Apollo had 3 chutes all of which worked except on Apollo 15 I think where only 2 opened(designed to be OK with that). Does that Soyuz have a reserve chute?
Cool!…. It would be great to be up there.
It would be great to go back to the Moon…. To send more probes to Venus, Mars, the outer planents, to do real science, instead of spending money and time on a Climate hoax….
Perhaps one day… Perhaps soon.
In no particular order, yes, Soyuz has a reserve chute, the retros are solid fuel (probably ammonium perchlorate composite, but I can’t find a reference), the diagonal track is a coincidence (the landing zone is in their equivalent of Kansas, lots of farmland and offroad vehicles), and the ground isn’t scorched because the plume blows the dirt away too fast. To scorch the surface requires something that doesn’t erode fast, like concrete- take a look at Masten or Armadillo’s videos on Youtube.
Rocket engines do a *great* job of blowing dirt around- when we tested our 5M15 engine at XCOR, just a few minutes’ worth of total run time removed a lot of dirt from the downwind end of the test stand pad, even when firing parallel to the surface.

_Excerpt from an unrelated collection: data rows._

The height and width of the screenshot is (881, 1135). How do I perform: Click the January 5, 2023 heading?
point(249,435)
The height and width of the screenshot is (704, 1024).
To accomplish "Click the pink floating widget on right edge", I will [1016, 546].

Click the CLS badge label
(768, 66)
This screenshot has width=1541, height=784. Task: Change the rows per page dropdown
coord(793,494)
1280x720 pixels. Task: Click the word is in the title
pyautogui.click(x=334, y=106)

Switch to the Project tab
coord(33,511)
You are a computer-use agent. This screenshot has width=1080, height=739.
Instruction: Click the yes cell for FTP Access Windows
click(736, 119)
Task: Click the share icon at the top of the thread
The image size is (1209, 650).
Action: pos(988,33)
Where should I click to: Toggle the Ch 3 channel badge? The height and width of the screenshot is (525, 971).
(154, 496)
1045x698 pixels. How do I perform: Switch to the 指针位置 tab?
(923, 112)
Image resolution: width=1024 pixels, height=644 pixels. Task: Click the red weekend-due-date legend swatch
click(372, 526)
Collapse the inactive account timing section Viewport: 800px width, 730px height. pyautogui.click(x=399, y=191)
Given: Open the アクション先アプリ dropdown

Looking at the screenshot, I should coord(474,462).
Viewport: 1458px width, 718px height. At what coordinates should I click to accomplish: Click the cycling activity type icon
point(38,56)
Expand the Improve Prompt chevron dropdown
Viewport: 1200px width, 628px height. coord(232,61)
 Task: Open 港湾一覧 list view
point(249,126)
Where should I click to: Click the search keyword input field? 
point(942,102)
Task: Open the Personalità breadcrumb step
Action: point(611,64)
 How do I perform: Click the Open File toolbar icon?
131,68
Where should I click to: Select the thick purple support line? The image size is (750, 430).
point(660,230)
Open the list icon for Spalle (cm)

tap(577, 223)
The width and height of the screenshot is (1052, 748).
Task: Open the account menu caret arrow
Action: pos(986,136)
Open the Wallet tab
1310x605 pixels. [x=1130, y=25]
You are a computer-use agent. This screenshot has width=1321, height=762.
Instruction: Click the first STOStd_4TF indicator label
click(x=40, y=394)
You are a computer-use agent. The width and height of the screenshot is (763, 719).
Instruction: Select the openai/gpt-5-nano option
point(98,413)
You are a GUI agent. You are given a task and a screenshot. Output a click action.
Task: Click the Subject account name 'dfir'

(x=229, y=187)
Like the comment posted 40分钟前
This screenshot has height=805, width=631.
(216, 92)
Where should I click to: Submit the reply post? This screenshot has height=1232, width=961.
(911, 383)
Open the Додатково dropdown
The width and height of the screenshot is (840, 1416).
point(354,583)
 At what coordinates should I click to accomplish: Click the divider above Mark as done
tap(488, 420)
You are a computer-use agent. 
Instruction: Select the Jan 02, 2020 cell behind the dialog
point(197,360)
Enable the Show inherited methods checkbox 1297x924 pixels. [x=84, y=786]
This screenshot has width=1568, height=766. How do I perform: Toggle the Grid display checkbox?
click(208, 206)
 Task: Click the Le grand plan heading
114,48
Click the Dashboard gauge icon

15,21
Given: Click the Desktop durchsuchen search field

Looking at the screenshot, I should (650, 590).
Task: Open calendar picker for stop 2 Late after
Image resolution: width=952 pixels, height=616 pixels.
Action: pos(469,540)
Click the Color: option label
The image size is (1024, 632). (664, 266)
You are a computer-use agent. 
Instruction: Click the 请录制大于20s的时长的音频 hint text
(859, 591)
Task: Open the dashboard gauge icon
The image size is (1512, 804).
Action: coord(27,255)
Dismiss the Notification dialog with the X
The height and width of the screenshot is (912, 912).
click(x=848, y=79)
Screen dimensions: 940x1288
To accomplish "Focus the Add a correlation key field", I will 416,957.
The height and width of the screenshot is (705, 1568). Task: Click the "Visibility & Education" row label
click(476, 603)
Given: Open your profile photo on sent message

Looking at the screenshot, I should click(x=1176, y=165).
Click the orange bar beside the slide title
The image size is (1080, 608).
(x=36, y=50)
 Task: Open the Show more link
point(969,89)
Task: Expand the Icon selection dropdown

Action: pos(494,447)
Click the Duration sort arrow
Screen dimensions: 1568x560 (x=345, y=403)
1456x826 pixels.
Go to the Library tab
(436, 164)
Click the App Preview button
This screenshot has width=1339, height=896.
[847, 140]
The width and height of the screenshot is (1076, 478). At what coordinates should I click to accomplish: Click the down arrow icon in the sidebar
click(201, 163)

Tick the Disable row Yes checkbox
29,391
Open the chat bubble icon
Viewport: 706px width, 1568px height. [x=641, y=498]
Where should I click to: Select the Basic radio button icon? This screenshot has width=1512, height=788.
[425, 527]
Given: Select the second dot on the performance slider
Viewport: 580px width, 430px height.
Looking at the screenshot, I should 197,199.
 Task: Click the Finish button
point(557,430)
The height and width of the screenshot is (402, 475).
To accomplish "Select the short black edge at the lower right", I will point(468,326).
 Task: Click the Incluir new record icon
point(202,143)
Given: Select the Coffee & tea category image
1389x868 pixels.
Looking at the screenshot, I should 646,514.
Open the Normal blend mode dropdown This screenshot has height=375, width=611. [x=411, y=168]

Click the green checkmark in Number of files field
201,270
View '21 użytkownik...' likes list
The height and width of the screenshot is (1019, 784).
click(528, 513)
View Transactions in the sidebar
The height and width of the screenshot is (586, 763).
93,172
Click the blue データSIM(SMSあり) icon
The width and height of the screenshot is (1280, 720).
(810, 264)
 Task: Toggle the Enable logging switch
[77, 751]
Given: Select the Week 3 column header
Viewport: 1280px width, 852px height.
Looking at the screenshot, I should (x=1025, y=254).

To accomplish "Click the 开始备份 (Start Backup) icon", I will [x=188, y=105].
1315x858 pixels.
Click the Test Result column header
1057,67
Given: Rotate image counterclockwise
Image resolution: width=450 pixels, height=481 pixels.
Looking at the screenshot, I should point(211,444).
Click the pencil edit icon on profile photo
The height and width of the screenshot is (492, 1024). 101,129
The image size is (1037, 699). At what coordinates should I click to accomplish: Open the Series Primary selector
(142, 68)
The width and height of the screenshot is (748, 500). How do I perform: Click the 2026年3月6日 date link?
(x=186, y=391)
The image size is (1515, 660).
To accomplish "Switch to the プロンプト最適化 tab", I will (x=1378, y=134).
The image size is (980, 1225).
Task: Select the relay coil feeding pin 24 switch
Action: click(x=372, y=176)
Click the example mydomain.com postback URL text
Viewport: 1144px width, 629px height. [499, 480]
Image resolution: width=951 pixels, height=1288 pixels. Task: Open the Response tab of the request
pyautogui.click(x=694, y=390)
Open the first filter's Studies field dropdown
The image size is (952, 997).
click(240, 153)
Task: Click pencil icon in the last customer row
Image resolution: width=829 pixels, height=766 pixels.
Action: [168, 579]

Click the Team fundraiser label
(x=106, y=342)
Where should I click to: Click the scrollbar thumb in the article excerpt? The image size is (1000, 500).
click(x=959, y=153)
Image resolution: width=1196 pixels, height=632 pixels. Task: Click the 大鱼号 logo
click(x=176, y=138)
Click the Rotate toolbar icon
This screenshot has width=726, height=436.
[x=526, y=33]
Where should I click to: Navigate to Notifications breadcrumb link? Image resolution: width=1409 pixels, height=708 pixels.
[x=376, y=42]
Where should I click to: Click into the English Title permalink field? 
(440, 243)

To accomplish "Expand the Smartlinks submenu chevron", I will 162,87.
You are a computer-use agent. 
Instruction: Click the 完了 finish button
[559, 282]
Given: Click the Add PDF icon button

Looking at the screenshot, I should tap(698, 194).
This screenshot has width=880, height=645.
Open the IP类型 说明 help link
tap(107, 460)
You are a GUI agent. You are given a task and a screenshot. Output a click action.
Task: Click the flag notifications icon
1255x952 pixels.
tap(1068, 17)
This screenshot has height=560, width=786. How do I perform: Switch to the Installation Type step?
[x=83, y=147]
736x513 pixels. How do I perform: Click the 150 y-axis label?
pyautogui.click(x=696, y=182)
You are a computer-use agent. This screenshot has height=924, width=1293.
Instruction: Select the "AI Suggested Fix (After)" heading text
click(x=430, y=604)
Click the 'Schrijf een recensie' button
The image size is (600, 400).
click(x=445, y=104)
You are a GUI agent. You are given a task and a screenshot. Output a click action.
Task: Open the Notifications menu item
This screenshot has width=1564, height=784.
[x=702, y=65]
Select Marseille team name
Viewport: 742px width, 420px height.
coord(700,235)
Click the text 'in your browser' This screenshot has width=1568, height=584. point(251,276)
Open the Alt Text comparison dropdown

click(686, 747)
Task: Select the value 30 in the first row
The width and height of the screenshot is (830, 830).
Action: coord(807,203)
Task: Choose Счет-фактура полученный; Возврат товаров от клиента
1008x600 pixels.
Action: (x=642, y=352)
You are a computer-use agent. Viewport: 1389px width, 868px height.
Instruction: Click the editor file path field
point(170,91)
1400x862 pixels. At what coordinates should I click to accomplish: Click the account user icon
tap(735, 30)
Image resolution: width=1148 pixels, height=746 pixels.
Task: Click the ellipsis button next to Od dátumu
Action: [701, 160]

An interesting detail about the solids- they are triggered by a gamma ray back scatter sensor, which detects mass, not anything light like grass, wheat, or snow (common ground cover in the area Soyuz usually lands). Clever design.
>Bernd Felsche says:
>November 20, 2010 at 5:42 pm
>One giant steppe for mankind. 😉
THAT was enough to make me laugh. Nice!
The round parachute terminating in a cloud of dust reminds me of a prized tee-shirt I had in my college skydiving days about 30 years ago- a very similar image, surrounded by the slogan “Feet, knees, forehead!” Man, was I glad to graduate to a ram-air canopy…
#2 (Janet under the sunshade …)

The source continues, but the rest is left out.